# TASK OBJECTIVE
Take the lines from the one with "The height and width of the screenshot is (812, 1512)." to the end of the listing, both ends included, and quote them exactly, leaving pictures out.

[Opening INFORMATION PROVIDED section]

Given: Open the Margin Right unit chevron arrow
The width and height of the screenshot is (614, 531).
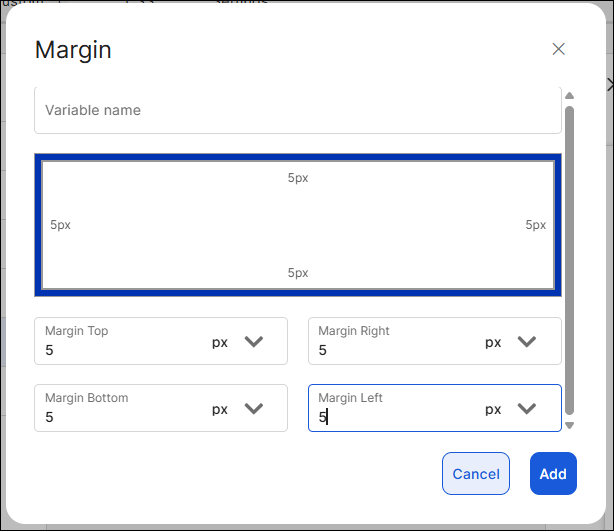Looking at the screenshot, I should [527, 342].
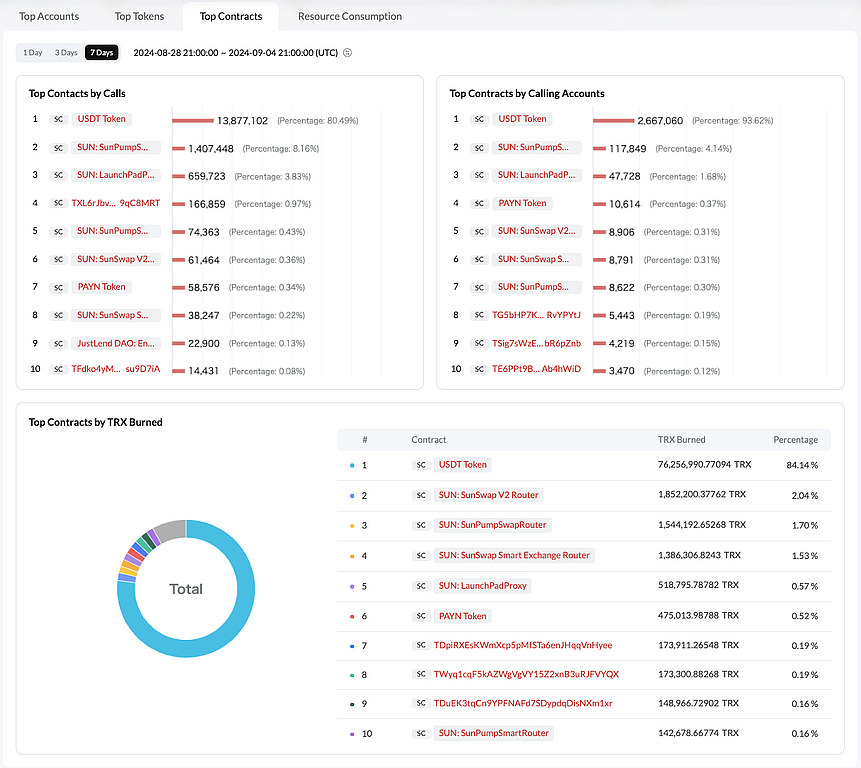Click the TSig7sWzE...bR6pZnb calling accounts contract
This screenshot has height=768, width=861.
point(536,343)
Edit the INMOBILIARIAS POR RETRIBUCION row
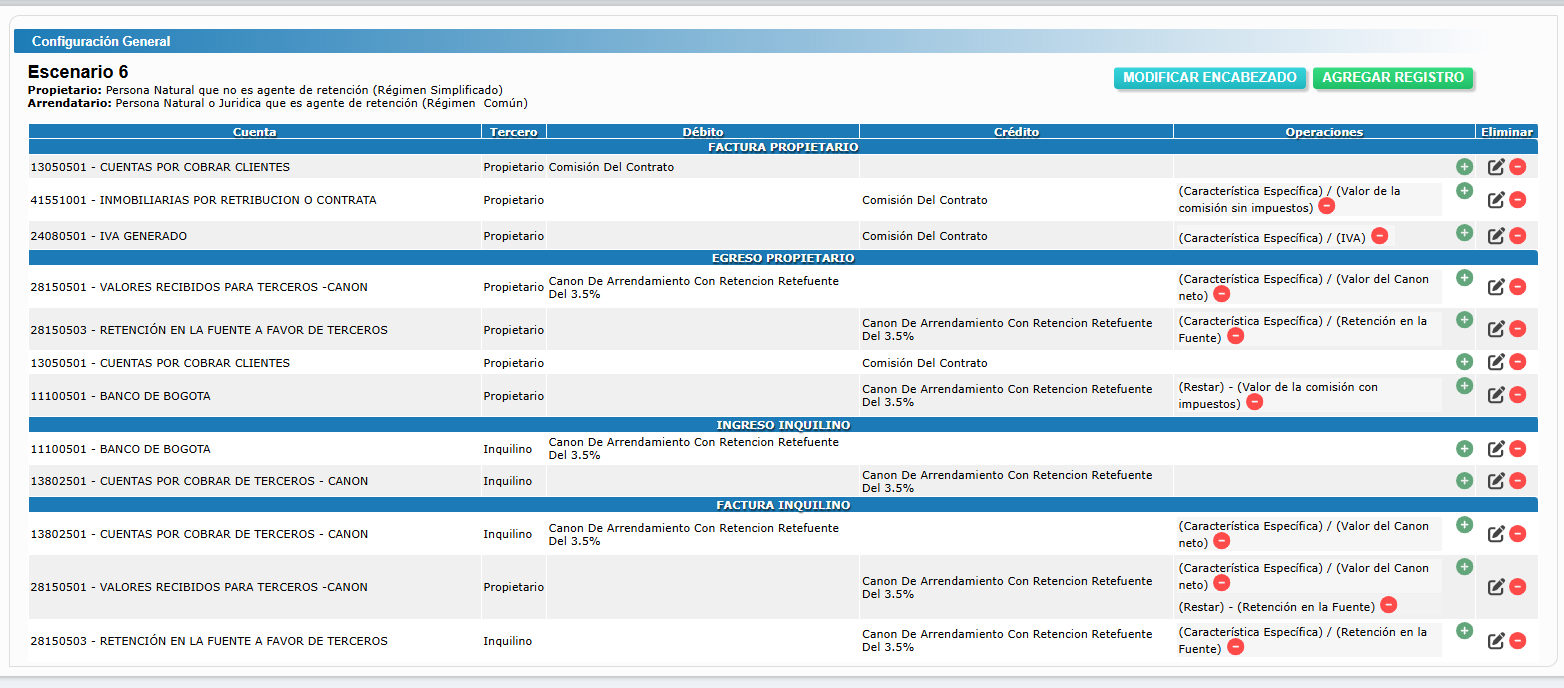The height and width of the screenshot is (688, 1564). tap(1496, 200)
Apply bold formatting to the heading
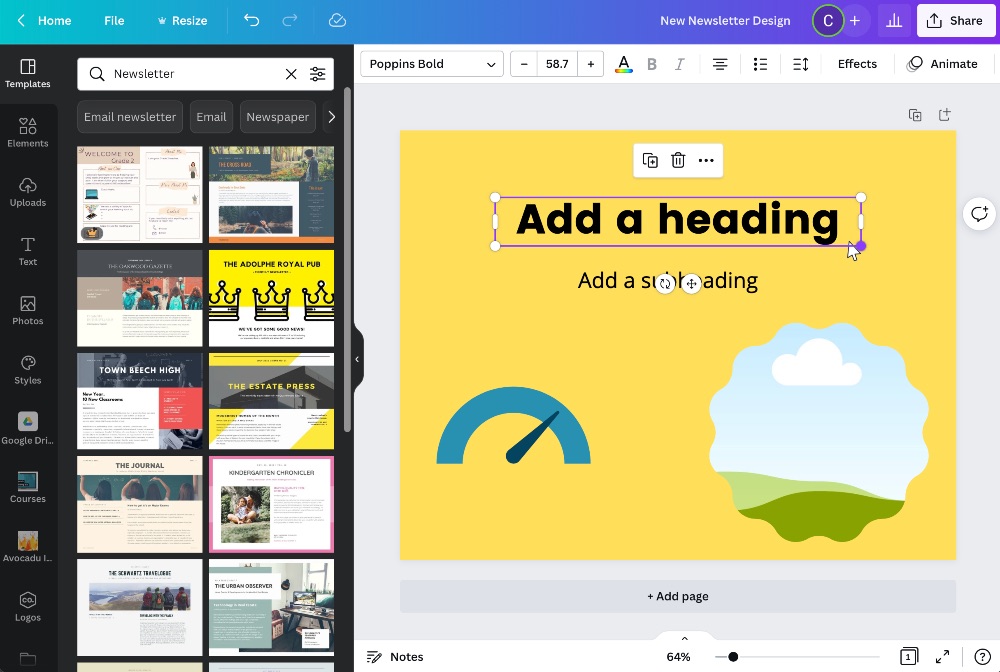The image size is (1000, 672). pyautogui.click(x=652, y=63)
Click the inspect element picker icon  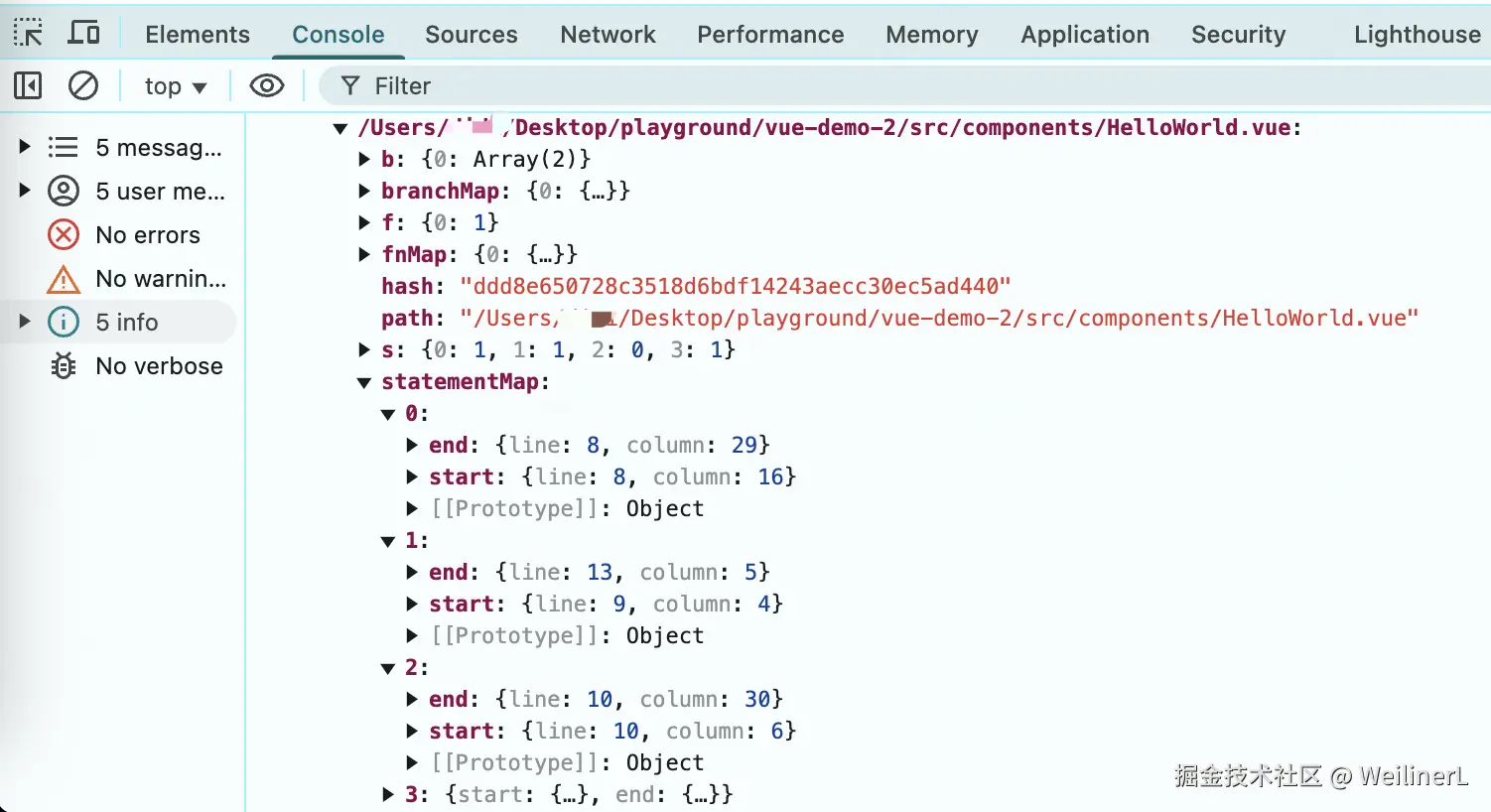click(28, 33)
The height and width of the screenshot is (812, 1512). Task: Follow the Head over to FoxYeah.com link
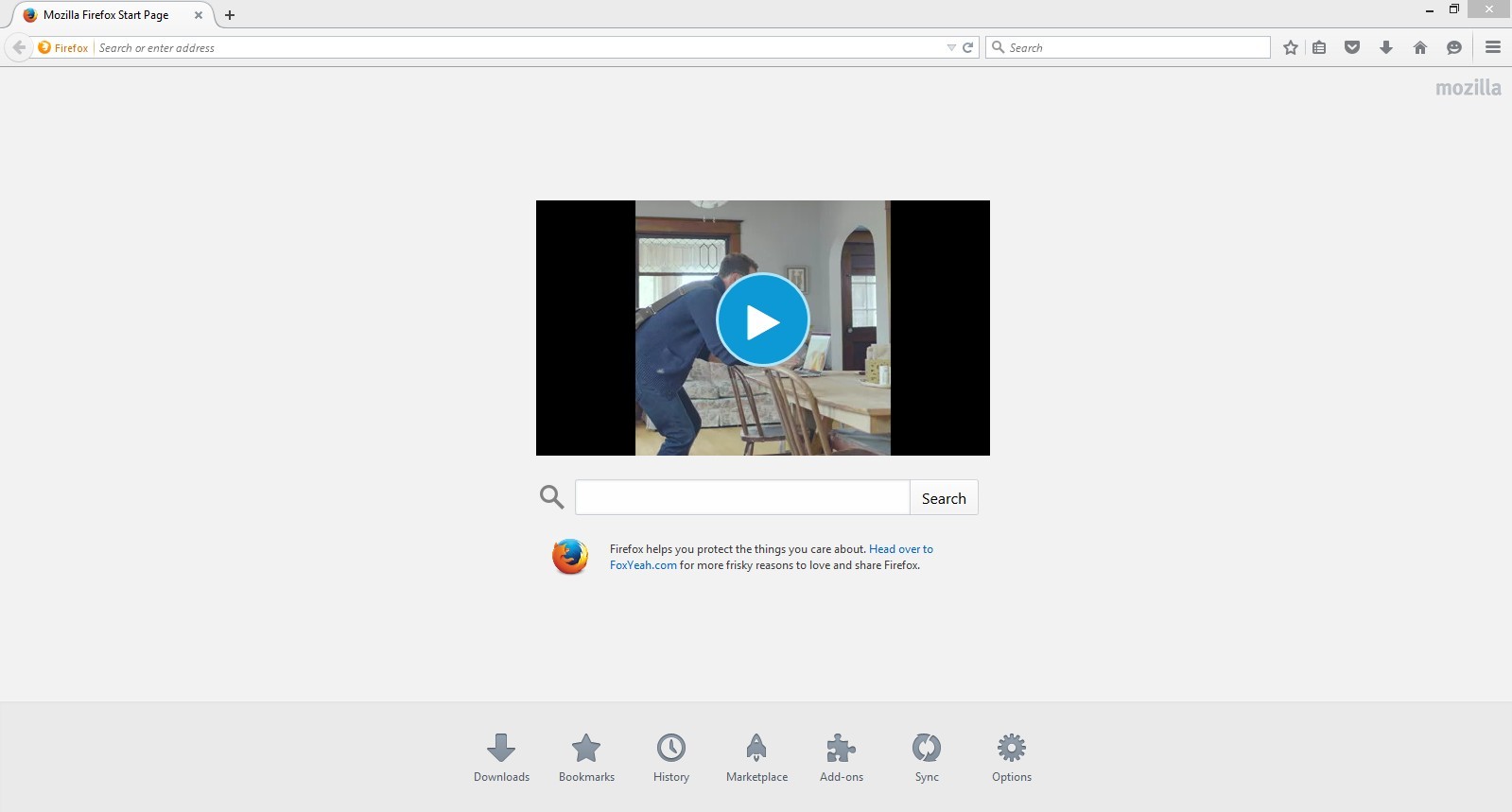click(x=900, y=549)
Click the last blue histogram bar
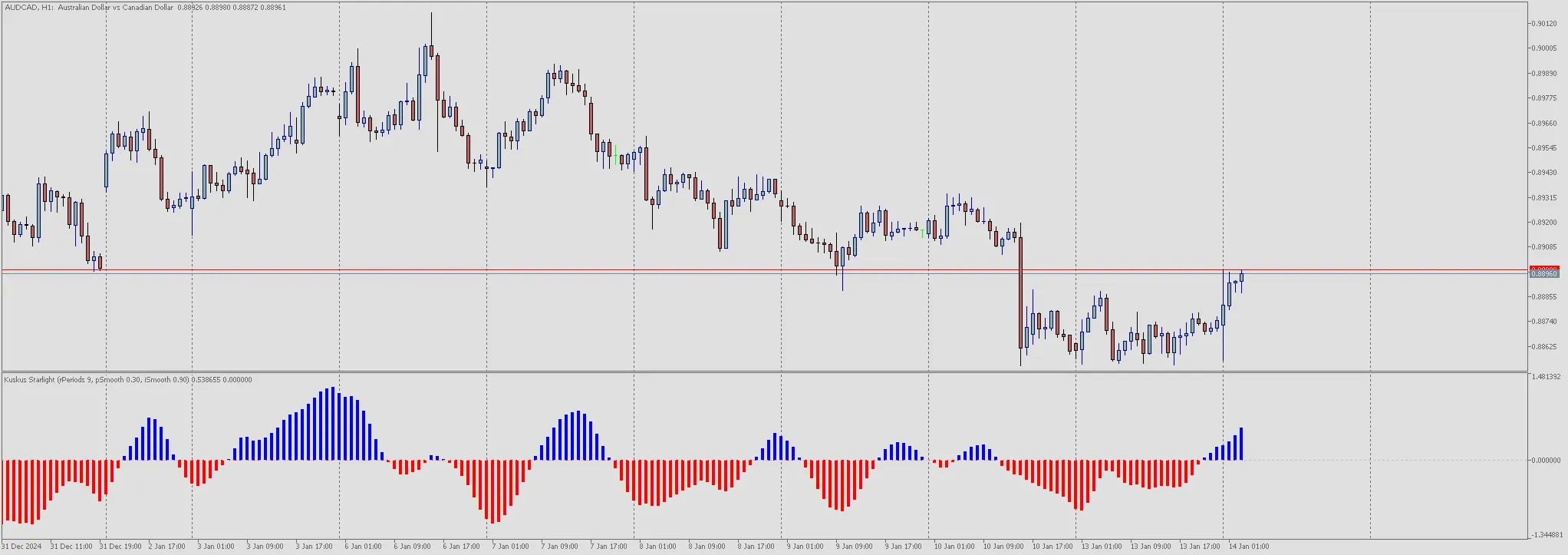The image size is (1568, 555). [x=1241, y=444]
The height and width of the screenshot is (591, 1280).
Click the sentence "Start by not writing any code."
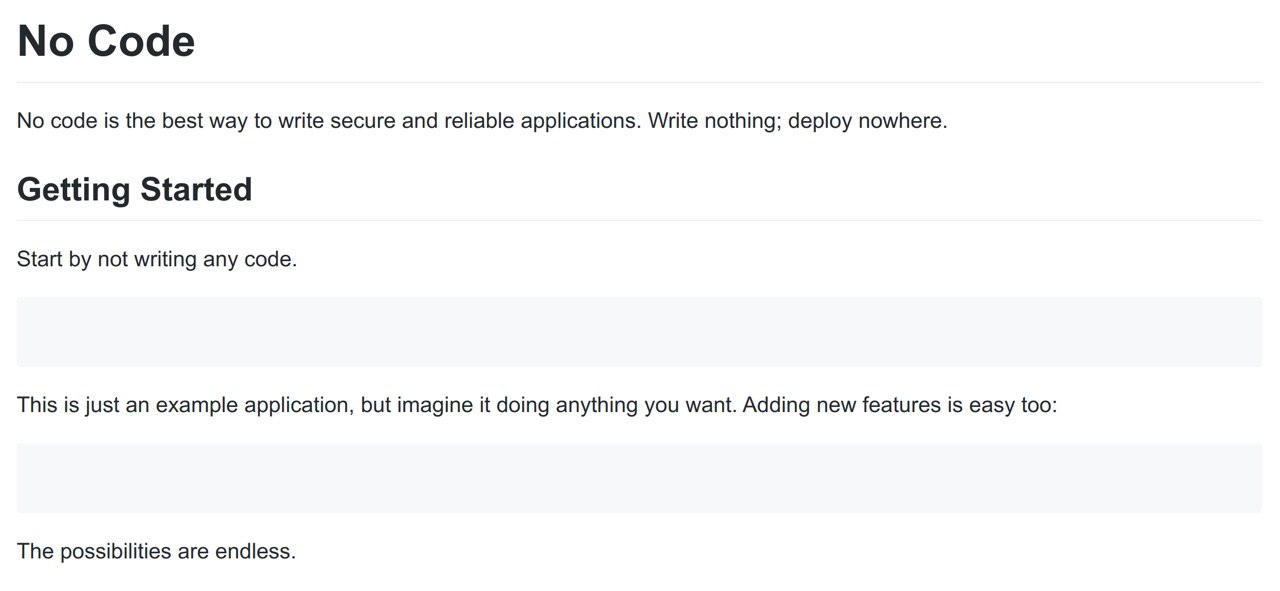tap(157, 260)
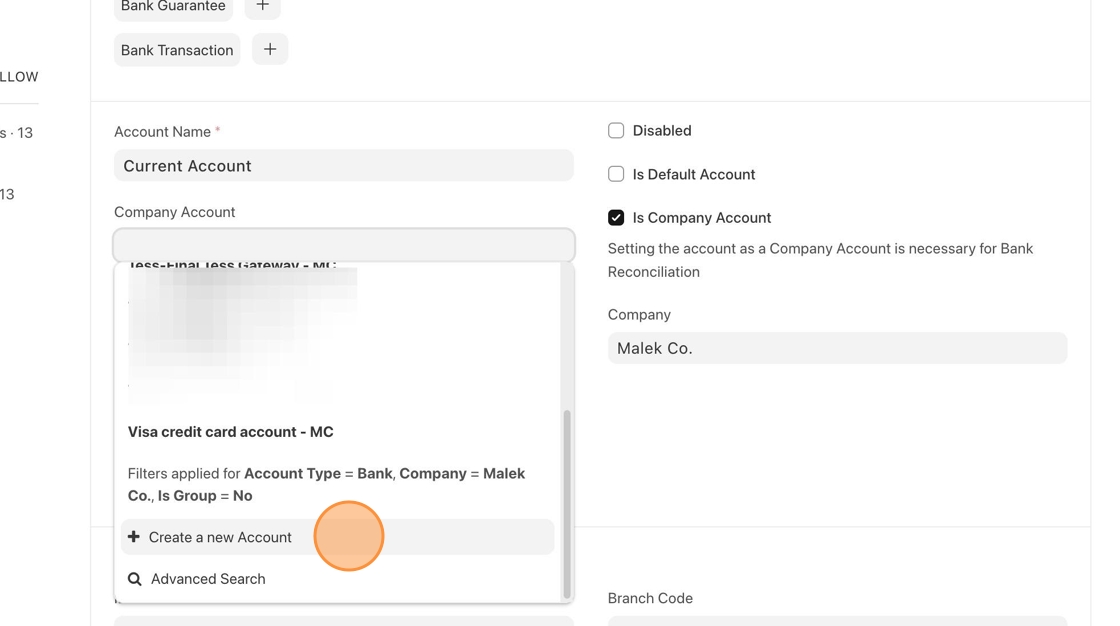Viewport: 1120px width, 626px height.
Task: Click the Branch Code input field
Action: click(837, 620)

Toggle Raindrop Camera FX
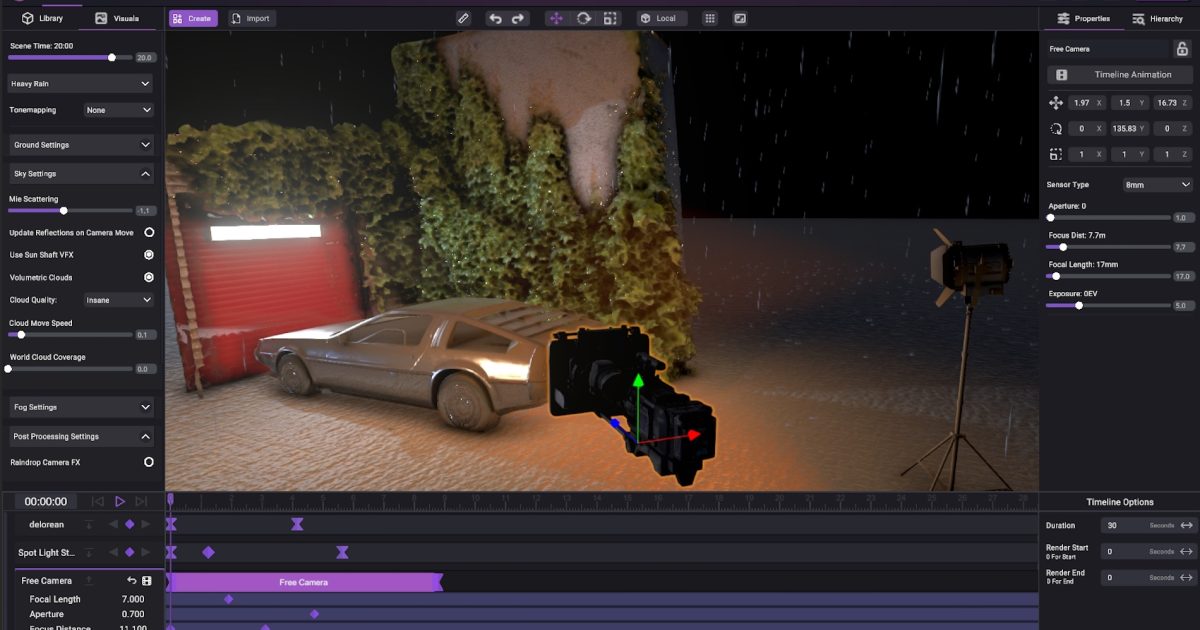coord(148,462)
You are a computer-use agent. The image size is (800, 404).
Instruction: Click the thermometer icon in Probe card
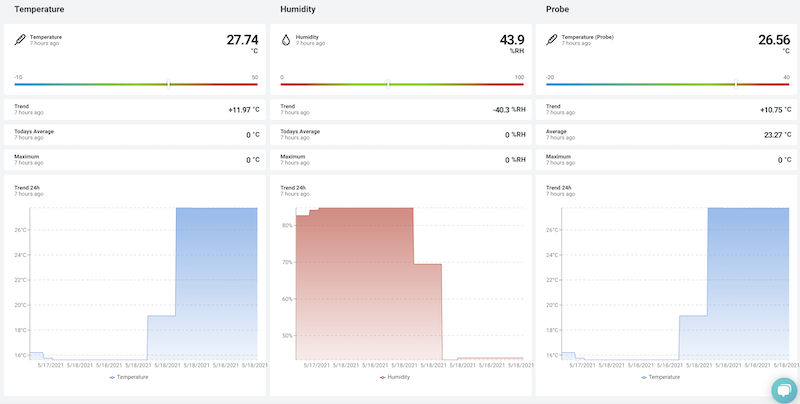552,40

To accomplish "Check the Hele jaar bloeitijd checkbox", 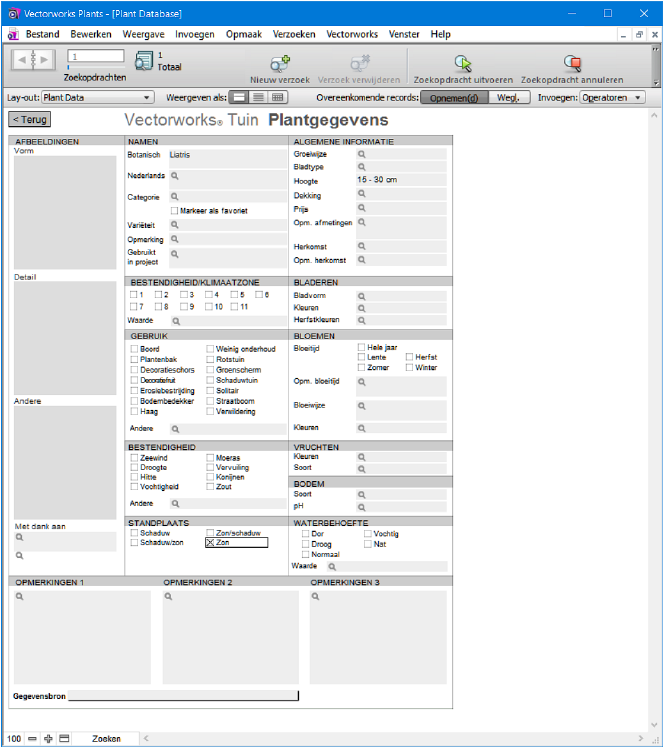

[Closing INFORMATION PROVIDED section]

# COMPLETED EXERCISE
The height and width of the screenshot is (812, 1512). Task: Follow the Head over to FoxYeah.com link
click(x=900, y=549)
Click the last blue histogram bar
The image size is (1568, 555). [x=1241, y=444]
The height and width of the screenshot is (591, 1280).
Click the sentence "Start by not writing any code."
tap(157, 260)
Viewport: 1120px width, 626px height.
Task: Click the Branch Code input field
Action: click(837, 620)

Toggle Raindrop Camera FX
coord(148,462)
You are a computer-use agent. The image size is (800, 404).
Instruction: Click the thermometer icon in Probe card
552,40

To accomplish "Check the Hele jaar bloeitijd checkbox", 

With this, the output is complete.